I have come recently to trouble with continuing an anlaysis downstream from subsample.
I need to subsample fasta file and list file - but the command will not allow them both together plus a group file option. (It says it wants to build a new groupfile out of either one or another.)
But if I do want to continue with analysis that forks one direction from the fasta and another from list file, how can I do it so that they will remain synchronous. As I understand, if I run subsample(size=170) for fasta and then for subsample(size=170) for list file they will both contain randomly selected 170 sequences per group, this means those sequences will not be the same 170?
To elaborate. The trouble creeps in at this step of my work.

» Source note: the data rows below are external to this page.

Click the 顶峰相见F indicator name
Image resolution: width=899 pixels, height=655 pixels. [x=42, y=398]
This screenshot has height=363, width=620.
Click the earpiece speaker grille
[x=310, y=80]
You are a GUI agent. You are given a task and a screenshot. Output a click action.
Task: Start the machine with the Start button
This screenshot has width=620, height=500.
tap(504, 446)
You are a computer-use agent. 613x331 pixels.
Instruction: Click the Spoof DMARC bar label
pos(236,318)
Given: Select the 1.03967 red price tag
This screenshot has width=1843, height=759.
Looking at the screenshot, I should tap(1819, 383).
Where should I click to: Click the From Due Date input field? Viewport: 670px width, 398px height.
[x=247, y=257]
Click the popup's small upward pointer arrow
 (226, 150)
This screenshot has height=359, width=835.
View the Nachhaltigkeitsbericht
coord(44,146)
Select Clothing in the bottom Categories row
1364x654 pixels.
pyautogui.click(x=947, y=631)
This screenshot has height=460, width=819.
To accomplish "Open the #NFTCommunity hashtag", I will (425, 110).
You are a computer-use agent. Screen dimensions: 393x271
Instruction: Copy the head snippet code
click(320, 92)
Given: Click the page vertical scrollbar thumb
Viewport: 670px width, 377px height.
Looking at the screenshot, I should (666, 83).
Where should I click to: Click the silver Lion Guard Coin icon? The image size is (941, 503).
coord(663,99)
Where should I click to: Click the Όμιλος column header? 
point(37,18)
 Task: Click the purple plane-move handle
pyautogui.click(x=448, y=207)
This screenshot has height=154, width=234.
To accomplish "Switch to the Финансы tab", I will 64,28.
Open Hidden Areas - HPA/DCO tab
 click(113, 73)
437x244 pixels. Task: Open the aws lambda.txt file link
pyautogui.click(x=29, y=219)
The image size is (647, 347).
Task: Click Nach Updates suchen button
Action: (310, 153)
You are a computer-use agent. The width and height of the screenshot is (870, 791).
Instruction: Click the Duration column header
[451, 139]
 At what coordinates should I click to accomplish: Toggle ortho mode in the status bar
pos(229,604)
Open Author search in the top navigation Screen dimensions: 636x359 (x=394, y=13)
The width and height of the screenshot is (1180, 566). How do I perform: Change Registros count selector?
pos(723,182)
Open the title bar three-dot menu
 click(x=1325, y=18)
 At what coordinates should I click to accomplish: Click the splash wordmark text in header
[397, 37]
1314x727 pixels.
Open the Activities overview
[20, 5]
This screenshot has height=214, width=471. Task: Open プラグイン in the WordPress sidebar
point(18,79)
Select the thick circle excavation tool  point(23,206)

dist.seqs(fasta=CNP.final.fasta, cutoff=0.10, processors=7)
make.shared(list=CNP.final.fn.list, group=CNP.proovikaupa.groups, label=0.05)
#in the count the smallest one is 17904
sub.sample(shared=CNP.final.fn.shared, fasta=CNP.final.fasta, name=CNP.final.names, group=CNP.proovikaupa.groups, persample=T, size=17904)
dist.seqs(fasta=CNP.final.subsample.unique.fasta, output=lt, processors=7)
#then a lot of collect,rarefaction heatmap etc. for the subsampled shared file, (abridged them off now)
#but next, I want to look at the relabund file and , to find out the classification of the most abundand otu-s
#now i would like to do classify.otu-s which requires a list file, how can I get a list file that has been resampled in a same fashion that the shared file(and others were before)
I tried to …
to get a list file from dist. thats from resampled fasta
classify.otu(taxonomy=CNP.final.taxonomy, list=CNP.final.subsample.unique.phylip.fn.list, name=CNP.final.names)
#but it turned out the numer of otus given by this( 0.05 2032) was different from the otu nr of CNP.final.0.05.subsample.shared (2240)